OpenAI files for IPO this week, targeting Q4 2026 debut
OpenAI plans to submit its IPO application to regulators this week, positioning for a late-2026 public offering that could rank among the largest in history.

OpenAI is moving forward with an initial public offering, filing paperwork with regulators as early as this week. The company waited until the conclusion of its lawsuit with Elon Musk before triggering the formal IPO process, according to The Wall Street Journal. The timing suggests OpenAI had its application ready and was simply holding for legal clarity before proceeding.

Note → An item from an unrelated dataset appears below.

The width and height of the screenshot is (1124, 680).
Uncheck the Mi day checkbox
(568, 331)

The regulatory review typically runs several months, putting a public debut on track for the fourth quarter of 2026. OpenAI's valuation in private markets has climbed past $150 billion in recent funding rounds, setting the stage for what analysts expect to be one of the largest technology IPOs on record. The company generated an estimated $3.7 billion in annualized revenue as of late 2025, driven by ChatGPT subscriptions and enterprise API contracts.

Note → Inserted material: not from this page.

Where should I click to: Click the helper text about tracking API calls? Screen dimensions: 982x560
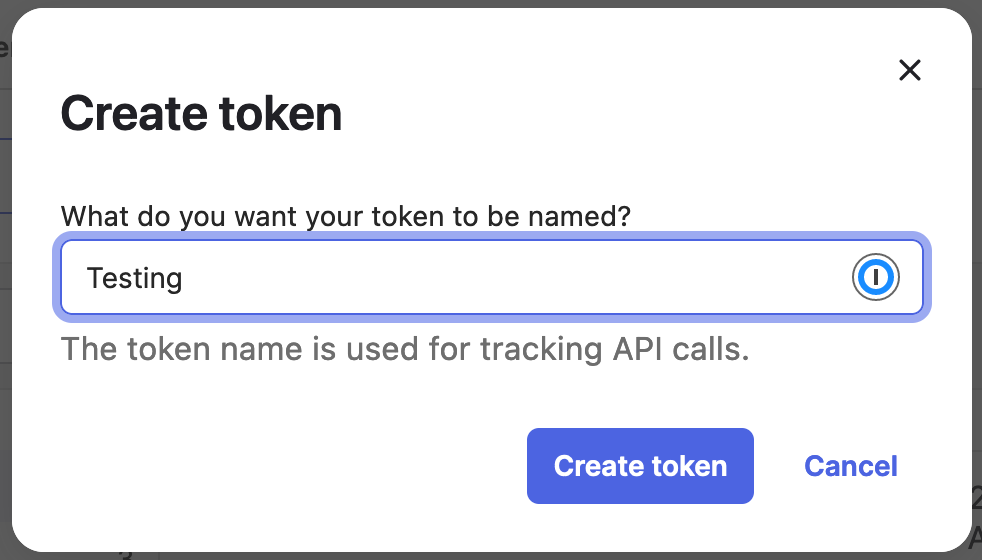pyautogui.click(x=405, y=349)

OpenAI's shift from a capped-profit structure to a more conventional corporate form earlier this year was a prerequisite for listing on public exchanges. That restructuring resolved governance questions that had lingered since the company's founding as a nonprofit research lab in 2015. If the offering proceeds on schedule, it will be one of the most closely watched tech IPOs since the pandemic-era SPAC wave—a bellwether for how public markets value AI infrastructure at scale.